Star then proceeded to explain—to me, in the email—the minimalism of the accommodations David would be enjoying in her household, making sure to mention that the two of them would not be sharing anything: they would not be sharing rooms, they would not be exchanging words, they would not be sitting at the supper table together. She was only letting him stay so her mom would not drive her insane with her accusations that Star had lied when she told her they had parted ways amicably. She was only letting him stay so David would not tell his mom and his friends that she had kicked him out of the house on Christmas Eve. They already hated her guts, so she definitely didn't need the aggravation, she said. She was only letting him stay because she wanted to preserve a modicum of civility, and while she wanted him off-limits romantically, she would rather he saw her as a friend than wish her dead for all the pain she had purportedly caused him.

If you've learned anything about me by now, you know I was having none of this shit. None of it. I did not vacillate: I sent Star a quick note that unequivocally ended it all, no two ways about it. In it I said I was getting out of their way, this time for good, so she could enjoy her happy Christmas reunion with her stupid jerkoff of a boyfriend all she wanted. I really had had enough of this crap. What the fuck was I thinking, getting involved with a couple of irresponsible kids like them, anyway? They deserved each other, I reckoned, and I told her as much. I was the odd man out, right? So be it. But I would be damned if I was going to be the odd man out one second longer.

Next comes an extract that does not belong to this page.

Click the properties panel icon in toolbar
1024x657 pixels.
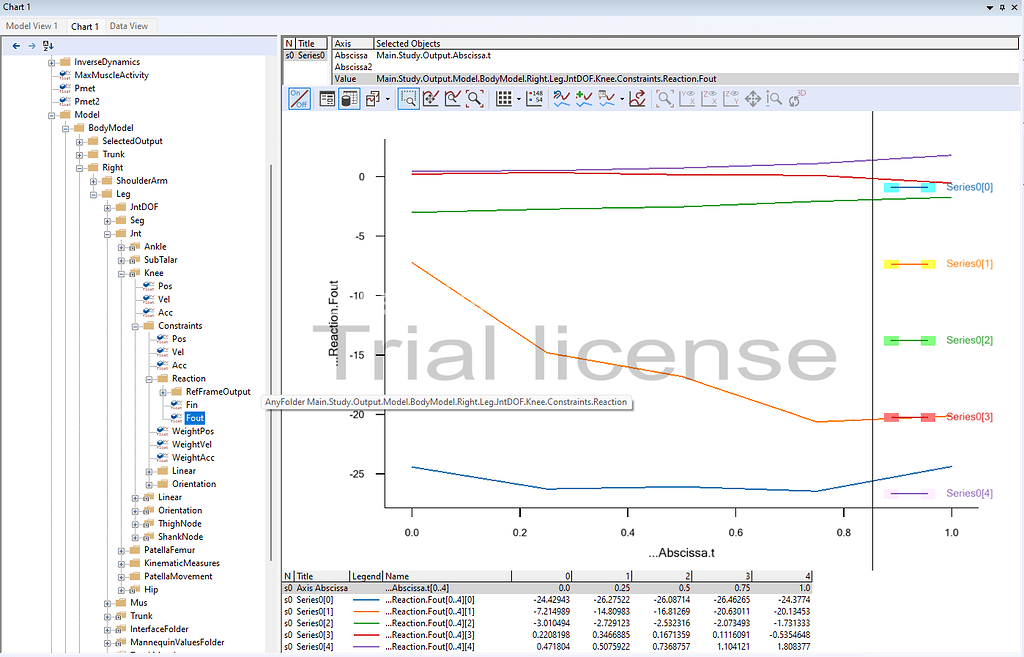click(x=327, y=98)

After all Star and I had been through, after the torture and torment David had caused her, exposing her to acquaintances and strangers alike like the slut he alleged she was, harassing her at the airport, calling her every name in the book and then some, son of a bitch shows up at her place like he's Tiny fucking Tim, and they take him in? Just like that? Merry Christmas and God bless us every-fucking-one? No way, Jose. That rationale did not work for me then, and it does not work for me now.

This was not about me having trust issues. At all. This was about taking responsibility for your decisions and standing by them. This was about really breaking up with someone. Friendship? What friendship? No friendship. Fuck friendship.

Had all the tumult we had been through been much ado about nothing? Were these two fuckers really going to be spending Christmas together after all the pandemonium? After all the glass smashing, the wall punching, the name calling? As if those were perfectly natural things to do? Fuck them.

And having convinced myself of all that, I got in the car with my daughter and drove to my folks'. Chloe was there when I arrived, which shouldn't have surprised me, but it did. My mom was dead serious about working toward fixing my marriage. She took it as her own responsibility to get us two back together, and she figured Christmas was as good a time as any to reunite this wretched family. I was so shattered by the whole Star-and-David thing that I offered no resistance. I didn't make up with Chloe or anything—she was still destined to have a pretty shitty Christmas, poor thing, just as shitty as mine—but I didn't push her away either.